Les investisseurs institutionnels continuent de valoriser la différenciation réelle. Un club qui propose une expérience complète, de l'onboarding à la fidélisation longue durée, attire des membres plus engagés et génère des revenus plus prévisibles. C'est d'autant plus vrai quand le programme d'accompagnement est structuré dès la première interaction, en transformant un prospect en membre actif sur la durée.
Cette logique de rétention par la valeur perçue est aussi au coeur de ce que font les meilleurs opérateurs indépendants aujourd'hui. Devenir plus fort est devenu l'objectif fitness numéro un en 2026, et les clubs qui structurent leur offre autour de cette progression mesurable, avec des coachs formés pour accompagner cette trajectoire, sont ceux qui génèrent le meilleur taux de rétention et donc les revenus les plus stables.
Les trois enseignements pour les opérateurs en croissance
Si tu diriges un club, un groupement ou une enseigne en phase d'expansion, voici ce que le dossier David Lloyd dit concrètement de ton environnement compétitif et financier.
- Les actifs premium résistent mieux, mais la dette reste un risque majeur. Un EBITDA en croissance de 33 % n'empêche pas les contraintes structurelles quand le levier dépasse 5x. Construire une croissance financée par les flux opérationnels reste préférable à une croissance dette-driven sur le long terme.
- La sortie n'est plus un événement, c'est un processus. Le recours aux continuation funds montre que même les plus gros actifs du secteur ne peuvent plus compter sur des sorties propres dans des délais prévisibles. Planifier une stratégie à 5-7 ans minimum est devenu la norme, pas l'exception.
- La différenciation crée de la valeur durable. Les clubs full-service avec une offre de récupération, de coaching structuré et une expérience globale sont ceux qui attirent le capital institutionnel. C'est vrai pour un groupe coté, mais c'est aussi vrai pour un opérateur mid-market qui cherche un investisseur ou un acquéreur.
Le marché mondial du fitness continue de croître à un rythme soutenu, et les modèles premium bénéficient d'une demande structurelle portée par des tendances de fond solides, de la prévention santé à la récupération active. Mais la croissance du marché ne garantit pas la liquidité des actifs. Et c'est exactement ce que le dossier David Lloyd met en lumière : être un bon actif dans un bon secteur ne suffit pas quand le contexte de sortie est défavorable.

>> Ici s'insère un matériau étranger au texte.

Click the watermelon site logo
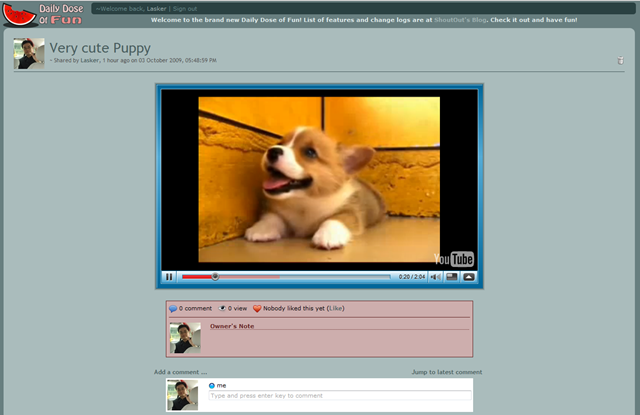pos(20,15)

Pour les opérateurs qui construisent aujourd'hui, l'enjeu est de créer des modèles qui génèrent de la valeur réelle, maîtrisent leur levier financier, et restent attractifs pour plusieurs types d'acheteurs potentiels. Un investisseur stratégique, un fonds de private equity ou un continuation fund. Avoir cette flexibilité, c'est ce qui différenciera les acteurs qui sortiront proprement de ceux qui seront contraints à des structures complexes.